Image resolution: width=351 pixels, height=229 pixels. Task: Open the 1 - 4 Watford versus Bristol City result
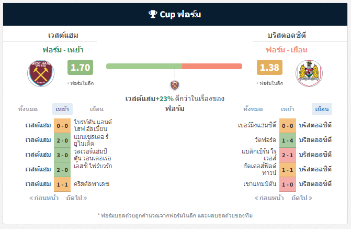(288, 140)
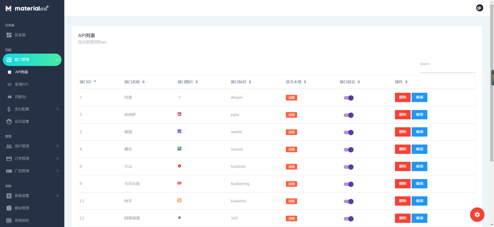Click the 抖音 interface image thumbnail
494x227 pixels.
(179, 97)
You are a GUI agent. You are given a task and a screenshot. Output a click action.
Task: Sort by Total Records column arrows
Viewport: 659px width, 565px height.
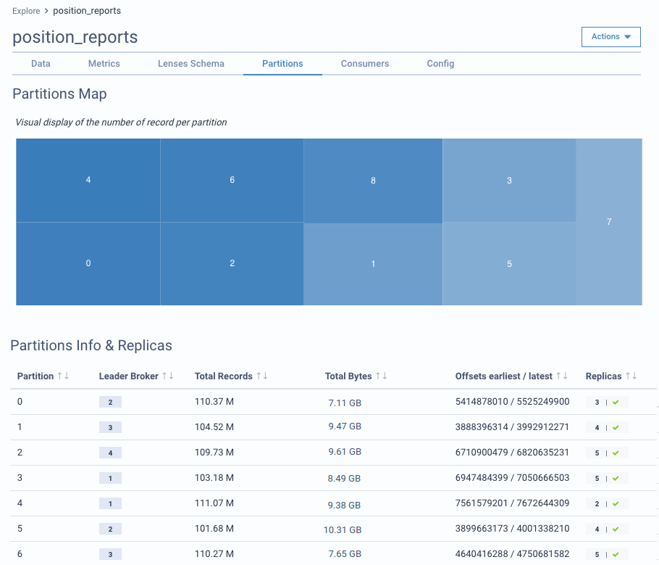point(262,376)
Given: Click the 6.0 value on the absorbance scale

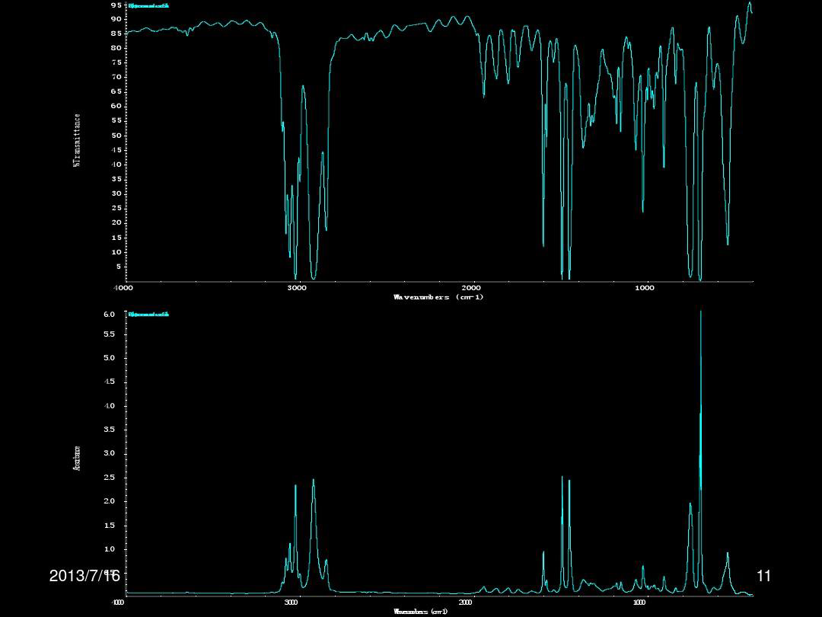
= = = =
▶ [Work required]: Please return the records above exactly as written, dropping every picture.

▶ [Response to the task]:
Image resolution: width=351 pixels, height=229 pixels. Task: Open the 1 - 4 Watford versus Bristol City result
(288, 140)
Click the 抖音 interface image thumbnail
494x227 pixels.
(179, 97)
You are a GUI agent. You are given a task and a screenshot. Output a click action.
Task: Sort by Total Records column arrows
Viewport: 659px width, 565px height.
point(262,376)
Given: Click the 6.0 value on the absorbance scale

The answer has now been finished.